Sono le cosiddette donazioni ‘samaritane’. Donazioni, ovvero, che giungono ai pazienti da uno sconosciuto, e senza che vi sia l’esistenza di alcun legame di parentela o affettivo. Come avviene nelle donazioni di sangue, per intenderci.

Ecco, queste donazioni ‘samaritane’ hanno ricevuto oggi l’ok da parte Consiglio superiore di sanità (Css), e sono state quindi annunciate come possibili e liberamente realizzabili, tramite una comunicazione del ministro della Salute, Ferruccio Fazio. In precedenza, tra l’altro, era già arrivato il parere positivo anche da parte del Comitato Nazionale di Bioetica.

Sarà come donare il sangue, quindi. Anche la donazione di un organo potrà essere un qualcosa derivante da pura generosità nei confronti di un paziente, senza rapporti particolari. Ed oggi sono giunte, in seguito all’annuncio, anche una serie di raccomandazioni provenienti dal ministero della Salute.

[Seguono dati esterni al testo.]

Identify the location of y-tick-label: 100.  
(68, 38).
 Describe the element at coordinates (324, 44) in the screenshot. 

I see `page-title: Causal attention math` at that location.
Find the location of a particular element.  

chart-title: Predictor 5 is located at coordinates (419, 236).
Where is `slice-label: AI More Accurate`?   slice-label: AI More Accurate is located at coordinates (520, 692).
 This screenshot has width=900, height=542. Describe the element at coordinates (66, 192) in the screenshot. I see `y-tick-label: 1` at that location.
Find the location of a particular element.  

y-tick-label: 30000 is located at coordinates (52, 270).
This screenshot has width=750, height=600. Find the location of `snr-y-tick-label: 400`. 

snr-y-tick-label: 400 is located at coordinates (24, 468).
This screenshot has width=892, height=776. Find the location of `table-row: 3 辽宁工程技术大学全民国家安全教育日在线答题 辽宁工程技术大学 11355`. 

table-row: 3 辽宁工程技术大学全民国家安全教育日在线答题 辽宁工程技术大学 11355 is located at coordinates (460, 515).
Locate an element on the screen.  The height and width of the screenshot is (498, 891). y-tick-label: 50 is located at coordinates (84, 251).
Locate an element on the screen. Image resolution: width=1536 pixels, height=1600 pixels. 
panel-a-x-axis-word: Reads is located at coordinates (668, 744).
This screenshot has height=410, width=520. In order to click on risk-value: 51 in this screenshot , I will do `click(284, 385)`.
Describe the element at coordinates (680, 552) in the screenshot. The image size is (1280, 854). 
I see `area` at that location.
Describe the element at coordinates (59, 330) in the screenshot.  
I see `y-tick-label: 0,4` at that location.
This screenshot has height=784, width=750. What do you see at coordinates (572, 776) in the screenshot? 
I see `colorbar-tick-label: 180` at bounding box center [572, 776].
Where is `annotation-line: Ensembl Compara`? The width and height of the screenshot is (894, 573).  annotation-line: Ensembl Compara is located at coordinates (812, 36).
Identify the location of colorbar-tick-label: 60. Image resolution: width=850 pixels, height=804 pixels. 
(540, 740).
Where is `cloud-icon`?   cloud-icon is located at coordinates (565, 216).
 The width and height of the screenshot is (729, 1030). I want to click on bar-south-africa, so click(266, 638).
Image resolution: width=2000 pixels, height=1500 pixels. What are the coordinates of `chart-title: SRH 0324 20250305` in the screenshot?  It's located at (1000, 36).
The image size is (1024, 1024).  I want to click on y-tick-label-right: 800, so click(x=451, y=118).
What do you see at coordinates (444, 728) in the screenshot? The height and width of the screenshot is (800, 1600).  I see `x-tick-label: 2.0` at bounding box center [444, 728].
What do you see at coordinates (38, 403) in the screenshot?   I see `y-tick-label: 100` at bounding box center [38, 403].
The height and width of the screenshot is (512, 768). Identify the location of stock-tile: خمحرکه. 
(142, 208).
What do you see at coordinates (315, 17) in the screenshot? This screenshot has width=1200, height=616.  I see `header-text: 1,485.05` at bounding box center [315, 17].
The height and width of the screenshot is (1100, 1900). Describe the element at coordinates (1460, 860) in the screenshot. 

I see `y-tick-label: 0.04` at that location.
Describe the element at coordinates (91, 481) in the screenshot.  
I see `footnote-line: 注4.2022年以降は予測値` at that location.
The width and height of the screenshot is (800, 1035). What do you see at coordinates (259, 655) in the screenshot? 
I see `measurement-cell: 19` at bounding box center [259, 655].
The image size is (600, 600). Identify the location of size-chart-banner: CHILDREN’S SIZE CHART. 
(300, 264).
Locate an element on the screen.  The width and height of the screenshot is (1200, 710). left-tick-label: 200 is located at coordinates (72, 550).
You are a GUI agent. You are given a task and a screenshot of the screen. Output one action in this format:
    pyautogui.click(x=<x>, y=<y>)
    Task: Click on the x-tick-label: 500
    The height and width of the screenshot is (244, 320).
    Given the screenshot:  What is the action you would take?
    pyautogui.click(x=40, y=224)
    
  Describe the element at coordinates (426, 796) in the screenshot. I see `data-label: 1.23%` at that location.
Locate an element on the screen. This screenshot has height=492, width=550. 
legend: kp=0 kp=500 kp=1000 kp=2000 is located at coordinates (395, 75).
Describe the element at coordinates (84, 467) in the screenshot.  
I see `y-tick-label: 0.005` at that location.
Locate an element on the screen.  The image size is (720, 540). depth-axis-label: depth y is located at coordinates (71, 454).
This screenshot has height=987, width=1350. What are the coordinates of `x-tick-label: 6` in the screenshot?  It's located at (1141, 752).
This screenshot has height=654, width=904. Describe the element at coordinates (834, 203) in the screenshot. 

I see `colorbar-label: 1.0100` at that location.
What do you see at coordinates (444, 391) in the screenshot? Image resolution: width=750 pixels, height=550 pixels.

In primis, particolare attenzione sarà rivolta al controllo circa la possibile nascita, vista la facilità nelle donazioni, di un vero e proprio mercato degli organi, con l’obiettivo di tutelare la privacy e garantire che il donatore sia sano e non trasmetta malattie a chi attende il trapianto.

“Sarà necessario – ha sottolineato Fazio – svolgere un’attenta valutazione psichiatrica e psicologica del donatore e del suo nucleo familiare”. Inoltre “per i primi dieci casi la donazione samaritana deve rientrare in un programma nazionale la cui gestione è affidata al Centro nazionale trapianti”.

La comunicazione dell’ok alle donazioni samaritane, tra l’altro, è arrivata a ridosso della Giornata nazionale per la donazione e trapianto di organi e tessuti, prevista per il prossimo 30 Maggio. Ed in tal senso, sono stati diffusi alcuni dati circa la donazione di organi nel nostro paese: gli italiani sono maggiormente predisposti a donare, con l’opposizione che è scesa, a fine Aprile 2010, dell’8,3 per cento.

Come sottolineato da Alessandro Nanni Costa, direttore del Cnt, “questi dati  pongono l’Italia al secondo posto dopo la Spagna in fatto di donazioni”.